WHAT TO DO:
1 > In the article about the Stars and Stripes museum, on what date did the soldiers set up camp in Bloomfield?
2 > Put this sentence from the article about the Stars and Stripes museum into Spanish: "Admission to the museum is free, but a donation box is inside the door."
3 > Reproduce the article about the Stars and Stripes museum word for word from "BLOOMFIELD — From" up to and including "Stars and Stripes.".

SOURCE:
↓↓↓

Wednesday, November 11, 2009 | 9:51 a.m. CST

BLOOMFIELD — From Germany to Japan, American soldiers read the Stars and Stripes newspaper. What most don't know is that the publication got its start in Bloomfield.

On Nov. 9, 1861, soldiers of the Illinois 11th, 18th and 29th regiments, after forcing the Confederates south, set up camp in Bloomfield. On finding the newspaper office empty, they decided to print a newspaper relating the troop's activities. Couriers delivered the paper — the first issue of the Stars and Stripes — to soldiers around town.

The Stars and Stripes Museum and Library in Bloomfield chronicles the paper's history from that beginning in the Civil War to its global distribution through digital and print media today.

The museum also displays original weapons, vehicles, uniforms and other authentic items, paired with relevant photos or stories from the Stars and Stripes.

"The way I see it, anytime anything goes up here, there should be a Stars and Stripes paper over it. We can cover it all. It's what makes it unique to our collection, putting it in perspective with the words and pictures of the men and women who were there," said James Mayo, president emeritus and historian with the museum. "These stories and images capture the emotions and thoughts of our servicemen of the day."

One can research Vietnam's history at any library, but in the museum's collection, one can read about the photographer who won a Pulitzer for his photograph of a wounded Vietnam soldier. When he was flown to New York to receive the award, his superior officer told him, "We do not enter professional contests. You'd better be glad you didn't win second place."

Many famous names have been associated with the Stars and Stripes, such as writer, humorist and television personality Andy Rooney. Rooney got his start in writing with the Stars and Stripes, and his tenure with the publication during his military service saw him covering the air war over Europe, even riding along during bombing runs.

From Rooney to Jerry Siegel, the creator of Superman, the museum chronicles former Stars and Stripes staffers who have gone on to fame, along with their early work.

"Our biggest goal for the museum right now is to continue our fundraising efforts," said Dr. Joseph Baker, president of the board of directors. "We have a wonderful staff that continuously archives all of our materials and works very hard to keep the museum's exhibits in top shape, but we are not tax-supported, so we rely on donations to stay afloat."

Admission to the museum is free, but a donation box is inside the door.

↑↑↑

EXTRACTED INFORMATION:
↓↓↓

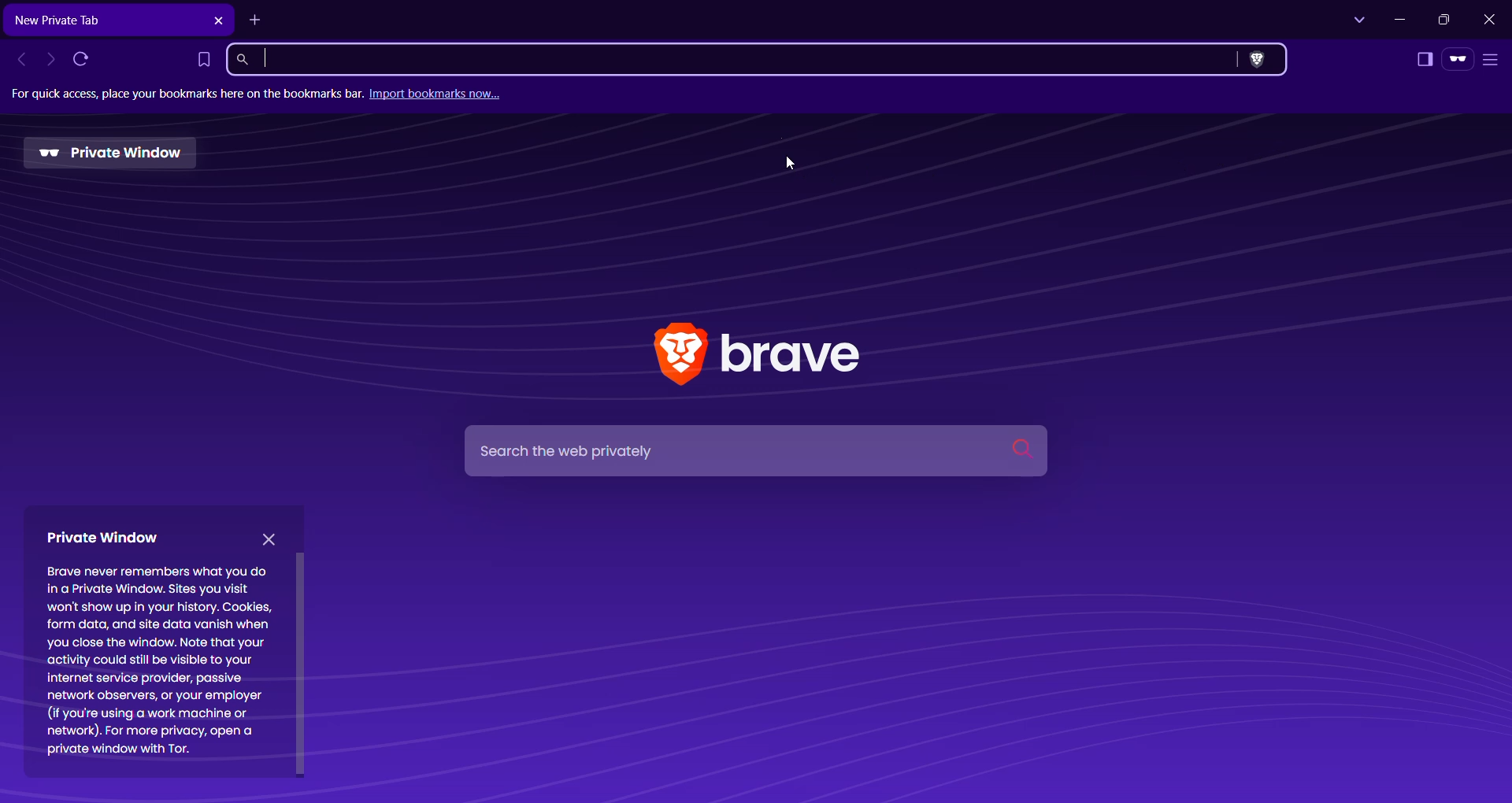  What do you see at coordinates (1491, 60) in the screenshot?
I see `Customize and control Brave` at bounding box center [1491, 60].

↑↑↑
↓↓↓

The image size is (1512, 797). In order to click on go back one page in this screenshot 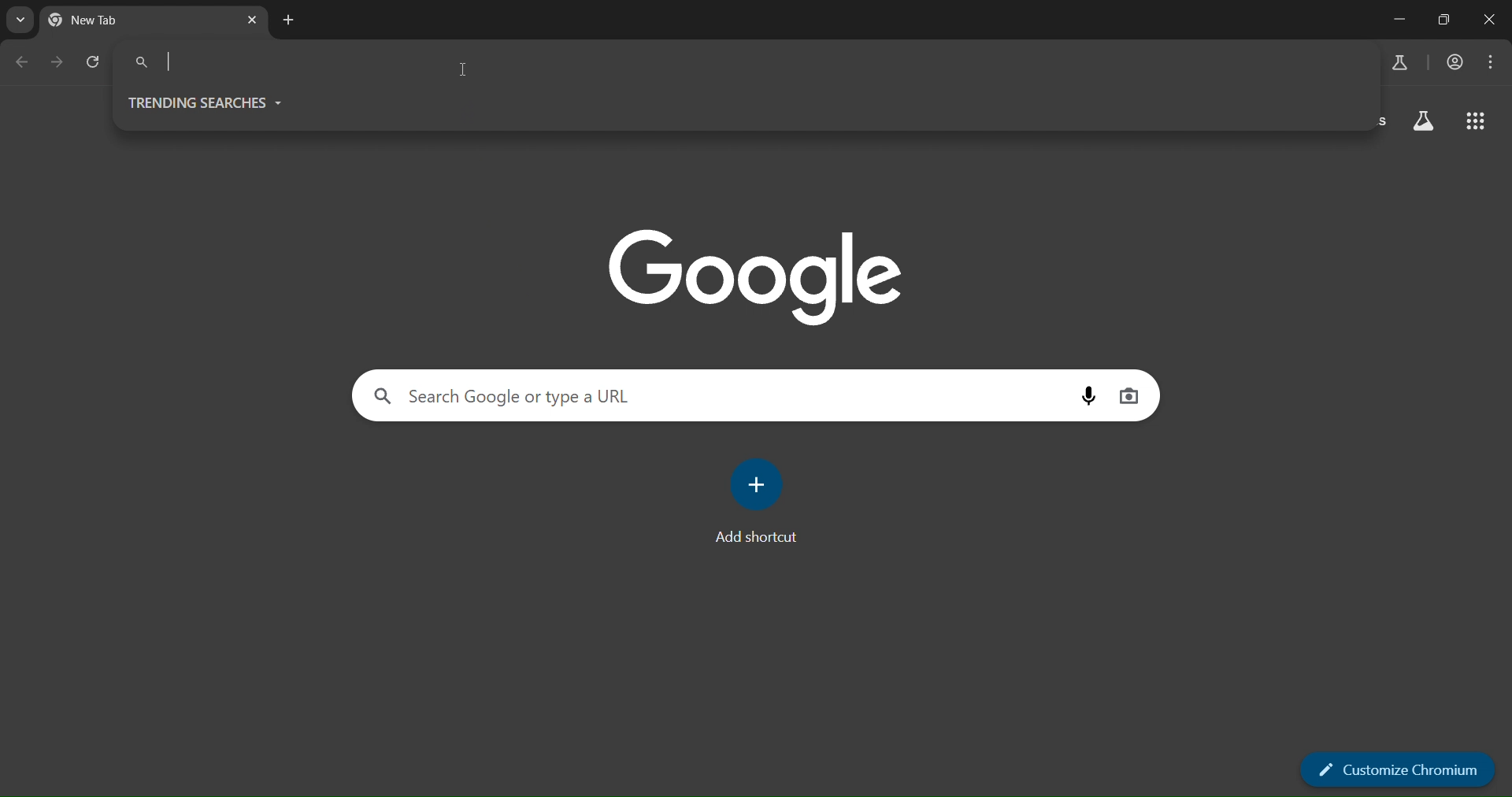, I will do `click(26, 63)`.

↑↑↑

REPLIES:
1 > Nov. 9, 1861

2 > La entrada al museo es gratuita, pero hay una caja de donativos nada más cruzar la puerta.

3 >
BLOOMFIELD — From Germany to Japan, American soldiers read the Stars and Stripes newspaper. What most don't know is that the publication got its start in Bloomfield.

On Nov. 9, 1861, soldiers of the Illinois 11th, 18th and 29th regiments, after forcing the Confederates south, set up camp in Bloomfield. On finding the newspaper office empty, they decided to print a newspaper relating the troop's activities. Couriers delivered the paper — the first issue of the Stars and Stripes — to soldiers around town.

The Stars and Stripes Museum and Library in Bloomfield chronicles the paper's history from that beginning in the Civil War to its global distribution through digital and print media today.

The museum also displays original weapons, vehicles, uniforms and other authentic items, paired with relevant photos or stories from the Stars and Stripes.